Creative Studio Fe56+

自然農、登山、旅、制作を通して、新しい表現を探求しています。


【ロンドン3日目】


ヘンリー・ムーア|自然の中で彫刻と向き合う

■ 都市を離れる

この日はロンドンを離れ、郊外にあるHenry Moore Studios & Gardensへ向かった。

朝7時に出発し、
地下鉄と列車を乗り継いでWare駅へ向かう。

Liverpool Street駅では、
どのホームから出発するのかが分かりづらく、少し戸惑った。

駅の案内の人に聞き、Google翻訳を使いながら、
なんとか乗るべき列車にたどり着く。

当たり前のように移動できていたことが、
ここではひとつの“行動”として立ち上がってくる。

それもまた、旅の一部だった。 

■ 風景が変わる

列車に乗ると、窓の外の景色が変わっていく。

建物が減り、木々が増え、
やがて広い牧草地が現れる。

山があるわけでもなく、
劇的な景色でもない。

それでも、確実に“都市ではない場所”へと移動している感覚があった。 

■ Henry Moore Studios & Gardensとは

Henry Moore Studios & Gardensは、イギリスの彫刻家ヘンリー・ムーアが実際に制作を行っていた場所であり、現在はそのアトリエや庭園が公開されている。

ロンドン中心部から少し離れたハートフォードシャー州にあり、広大な自然の中にムーアの彫刻が点在している。

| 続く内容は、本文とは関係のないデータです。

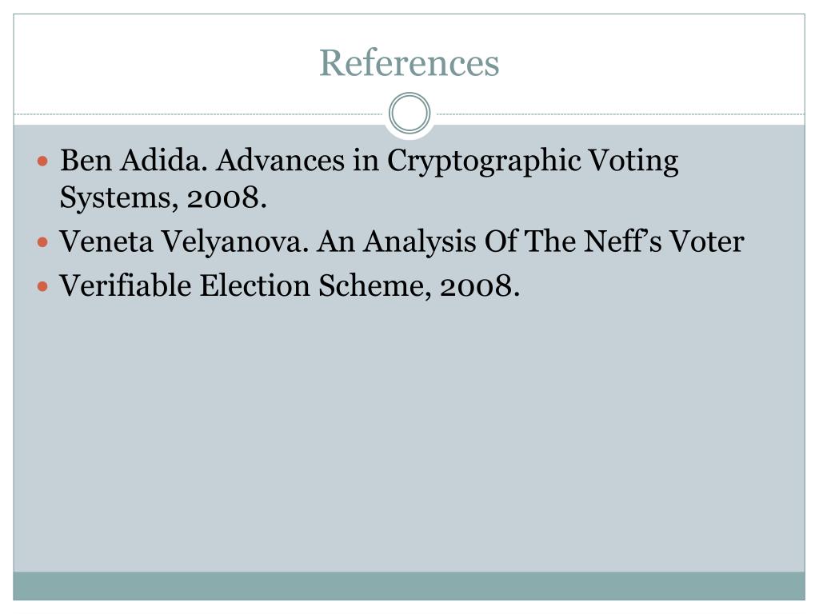
Task: Click the word Neff's
Action: tap(622, 241)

屋内の美術館とは異なり、自然の光や風、距離の変化の中で作品と向き合うことができるのが特徴である。

単に作品を「見る」場所ではなく、
自然の中で作品と関わるための空間として存在している。

■ ヘンリー・ムーアの空間

タクシーでHenry Moore Studios & Gardensへ向かう。

そこは庭園というより、
広大な牧場のような空間だった。

羊が草を食み、
その中に彫刻が点在している。

自然と作品が分離しているのではなく、
同じ空間の中で存在している。

はじめは少し肌寒く、
作品とどう向き合えばいいのか分からず、身構えていた。

しかし、歩き続けるうちに身体が慣れ、
空間に溶け込んでいく感覚があった。 

■ 距離で変わる見え方

この場所では、
「見る」というより「関わる」という感覚に近かった。

歩く
止まる
距離を変える

それによって、作品の見え方が変わっていく。

室内での鑑賞とは違い、
時間と身体がそのまま作品の一部になるような体験だった。 

■ 丘の上の作品

一番印象に残ったのは、
丘の上にあった作品だった。

遠くからでも存在が伝わり、
自然とそこへ引き寄せられていく。

最初は形の意味を探していた。

横たわる女性のようにも見えるし、
何か別のもののようにも見える。

しかし、見ているうちに、
「何か」ではなく、「どう感じるか」に意識が変わっていった。

■ 自然の中の彫刻

その作品は、自然に溶け込んでいるのではなかった。

むしろ、広い空間の中で
強い“アクセント”として存在していた。

大地の上に横たわる形。
その背後には、広がる空。

小さな存在が、
大きな空に向かって伸びていくようなエネルギーを感じた。

そこには、生命の力強さがあった。 

■ 羊と空間

作品へ向かう途中、羊たちがいた。

近づいても逃げることなく、
いつも通り草を食べている。

その光景が、この場所の本質を表しているように思えた。

特別な空間でありながら、
日常の延長にあるような自然さ。

■ アトリエで感じたこと

庭園で作品を見たあと、アトリエを見学した。

「ついに来た」という感覚があった。

これまで日本で作品を見たり、図録で何度も目にしてきたものが、
ここで生まれていた。

その場所に自分が立っていることが、
どこか現実ではないように感じられた。

アトリエには、多くのマケットが並んでいた。

ひとつひとつの形に、
試行錯誤の痕跡が残っている。

完成された作品ではなく、
そこへ至るまでの過程がそのまま残されている空間だった。

遠い存在だったヘンリー・ムーアが、
少しずつ近い存在に変わっていく。

その感覚が、不思議とあたたかかった。

■ この日のテーマ

この日のテーマは「冒険」だった。

ロンドンという整った都市を離れ、
自分の足で知らない場所へ向かう。

情報だけでは分からないことが、
実際に動くことで見えてくる。

■ この日のまとめ

2日目までは、
人が積み重ねてきた「構造」を見ていた。

しかしこの日は、
自然の中で作品と向き合う時間だった。

構造ではなく、
感覚。

説明ではなく、
体験。

その違いを、身体で理解した一日だった。

■ あとがき

ロンドンという都市を離れることで、
逆に、自分の中の軸が見えてきた。

作品とは何か。

それは、形ではなく、
「関わり方」なのかもしれない。